Вспоминаются летние вечера. Поднимаясь крутой дорогой, Холль мысленно возвращается к тем горячим от работы и жары денечкам, которые никак не могли закончиться, и вот они снова перед глазами, вот Лоферер, Гуфт, Найзер, Конрад, Мария, Роза и прочие, а хозяин опять усядется в маленькой комнате и начнет травить байки, покуда совсем не стемнеет, покуда всех не проберет страх, как и позапрошлым летом, когда все теснее жались друг к другу, как и последним летом, когда хозяин рассказывал про лавину, а Холль не мог вздохнуть, стиснутый с двух сторон батрачками.

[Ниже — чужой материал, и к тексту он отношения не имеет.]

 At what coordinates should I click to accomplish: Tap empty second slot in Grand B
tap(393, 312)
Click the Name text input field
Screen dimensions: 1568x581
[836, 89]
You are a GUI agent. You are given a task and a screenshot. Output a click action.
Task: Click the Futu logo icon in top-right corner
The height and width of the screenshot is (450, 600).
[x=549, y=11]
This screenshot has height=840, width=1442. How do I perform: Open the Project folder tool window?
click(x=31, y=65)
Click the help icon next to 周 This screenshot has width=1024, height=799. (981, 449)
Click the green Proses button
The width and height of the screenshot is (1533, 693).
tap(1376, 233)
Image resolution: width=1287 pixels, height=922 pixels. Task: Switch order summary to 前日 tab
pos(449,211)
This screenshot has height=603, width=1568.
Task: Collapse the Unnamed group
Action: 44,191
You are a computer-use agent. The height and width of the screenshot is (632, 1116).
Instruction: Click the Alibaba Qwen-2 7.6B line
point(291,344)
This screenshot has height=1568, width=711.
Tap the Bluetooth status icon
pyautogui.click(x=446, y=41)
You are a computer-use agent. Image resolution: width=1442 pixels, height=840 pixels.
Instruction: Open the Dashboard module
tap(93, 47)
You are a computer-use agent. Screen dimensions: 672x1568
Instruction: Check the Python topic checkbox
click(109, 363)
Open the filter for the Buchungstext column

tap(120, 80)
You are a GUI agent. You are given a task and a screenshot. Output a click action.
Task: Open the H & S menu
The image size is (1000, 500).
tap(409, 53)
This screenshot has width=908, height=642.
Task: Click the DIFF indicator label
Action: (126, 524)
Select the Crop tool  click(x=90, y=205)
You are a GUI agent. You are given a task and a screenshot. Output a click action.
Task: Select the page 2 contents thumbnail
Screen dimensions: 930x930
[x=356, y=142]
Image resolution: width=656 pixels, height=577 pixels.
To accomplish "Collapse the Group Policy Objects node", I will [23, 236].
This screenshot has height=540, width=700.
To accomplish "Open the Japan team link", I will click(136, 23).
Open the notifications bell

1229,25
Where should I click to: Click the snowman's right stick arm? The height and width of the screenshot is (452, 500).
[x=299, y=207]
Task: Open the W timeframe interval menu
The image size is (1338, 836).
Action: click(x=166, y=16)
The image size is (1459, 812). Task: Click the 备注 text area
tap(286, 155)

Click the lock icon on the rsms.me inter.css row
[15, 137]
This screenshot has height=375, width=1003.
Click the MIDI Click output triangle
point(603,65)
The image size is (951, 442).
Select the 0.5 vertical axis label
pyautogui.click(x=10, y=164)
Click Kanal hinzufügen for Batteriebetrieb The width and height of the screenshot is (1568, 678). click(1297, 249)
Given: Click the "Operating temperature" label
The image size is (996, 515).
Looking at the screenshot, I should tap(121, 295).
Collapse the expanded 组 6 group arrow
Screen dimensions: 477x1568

Сегодня ему наплевать, что скажет учитель про его тетради. Он все еще ждет, когда учитель раскроет обман с мнимой болезнью. Его встречает собачий лай. Холль видит людей с изборожденными морщинами лицами, занятых тяжелой и непосильной работой, и раздумывает о том, где лучше кормить телят: в хлеву на пригорке или же внизу, возле пустого дома. И по мере приближения к дому приходит к решению начать внизу, что у верхнего хлева будет почти не страшно, и, даже если он не успеет управиться до темноты внизу, подняться к хлеву не побоится. Подходя к потемневшему от непогоды дому, он решает вовсе не заходить в него. Набравшись смелости, Холль подходит к воротам хлева и распахивает их. Темный закуток. Он распахивает дверь хлева. Мычание. Теперь надо войти, забраться по крутой лесенке на сеновал, спуститься с сеном вниз, потом снова вверх-вниз, вверх-вниз, и так четырнадцать раз. Потом пустить телят к поилке, набросать соломы, загнать скотину, набросить цепь, убрать навоз, а уже после доить корову. Все эти действия проносятся у него в голове, когда он стоит перед открытой дверью. Он входит в хлев и замирает от ужаса. Шагая в темноте с вытянутыми вперед руками по шаткому мягкому полу, он не может отделаться от ощущения, что за ним кто-то наблюдает, что он вот-вот натолкнется на человека, что из какой-нибудь щели вылезет рука, и вдруг он нащупывает какую-то ткань, несомненно вязаную куртку, и тут же проносится мысль: мертвец или живой в вязаной куртке. Он мгновенно отдергивает руку и убеждается, что у него в кулаке и впрямь вязаная куртка, рукав от нее. Как он потом лазал по лестнице на сеновал, как он таскал сено и делал все остальное, вечером он вспомнить уже не мог, но одно знал наверняка, что никогда еще не доводилось ему так долго испытывать себя страхом и что внизу он глубоко распорол тыльную сторону ладони и, когда поднялся наверх, сразу же потекла кровь, но, где и как поранил руку, вспомнить не мог. Хотя все, что Холль делал на верхнем ярусе, запомнилось до мельчайших подробностей, будто он только что оттуда, а прошло уже больше часа.